# [EXERCISE AIM]
Word for word, reproduce the listing that follows, excluding any pictures it contains.

------------------------------------------------

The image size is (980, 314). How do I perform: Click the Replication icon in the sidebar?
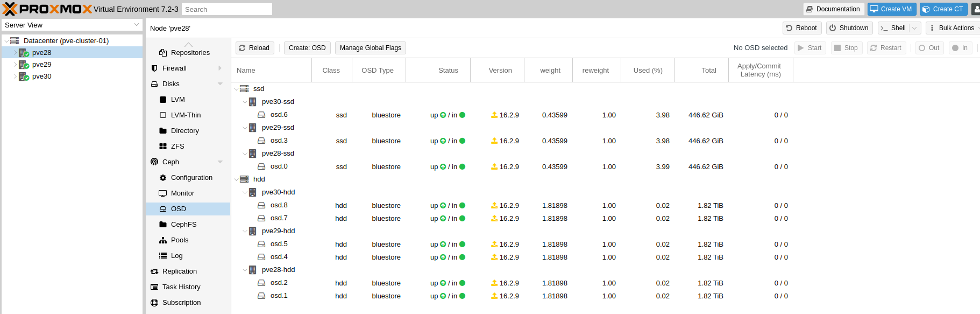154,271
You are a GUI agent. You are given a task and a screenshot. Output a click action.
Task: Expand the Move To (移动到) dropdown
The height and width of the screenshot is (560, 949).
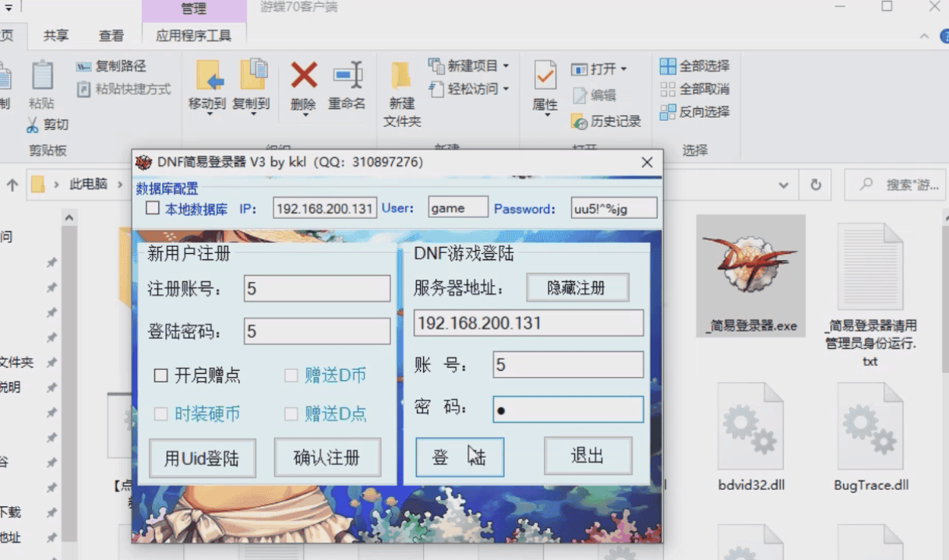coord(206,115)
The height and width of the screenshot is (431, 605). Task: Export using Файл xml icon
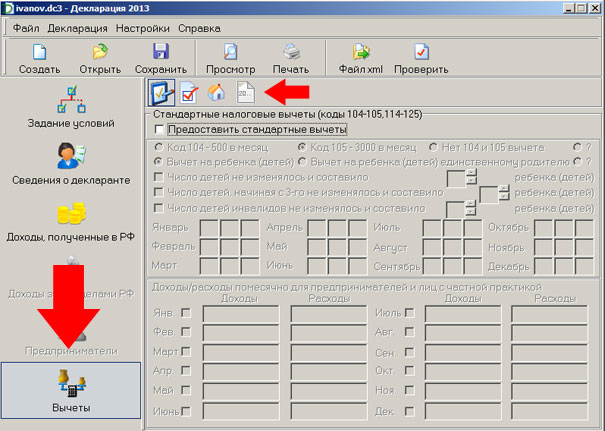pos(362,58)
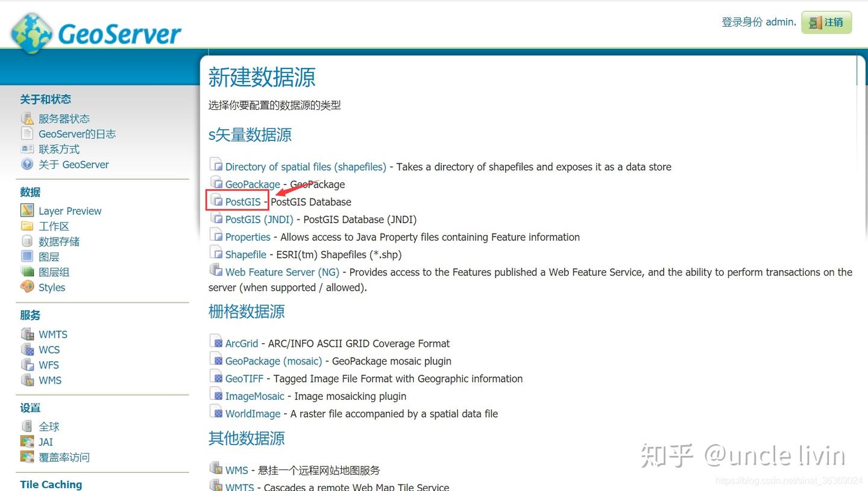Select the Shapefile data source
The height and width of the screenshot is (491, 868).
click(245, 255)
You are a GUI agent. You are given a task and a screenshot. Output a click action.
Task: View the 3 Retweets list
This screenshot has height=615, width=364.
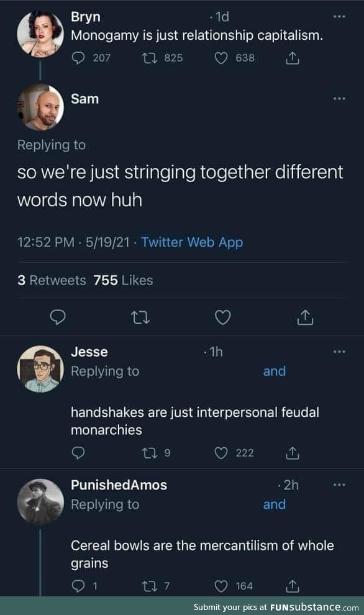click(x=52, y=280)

------------------------------------------------

# [TASK RESPONSE]
The image size is (980, 314). How do I perform: Click the Replication icon in the sidebar?
154,271
You are a GUI agent. You are given a task and a screenshot. Output a click action.
Task: Expand the Move To (移动到) dropdown
The height and width of the screenshot is (560, 949).
coord(206,115)
The height and width of the screenshot is (431, 605). Task: Export using Файл xml icon
pos(362,58)
Select the Shapefile data source
The height and width of the screenshot is (491, 868).
click(245, 255)
You are a GUI agent. You are given a task and a screenshot. Output a click action.
Task: View the 3 Retweets list
This screenshot has height=615, width=364.
click(x=52, y=280)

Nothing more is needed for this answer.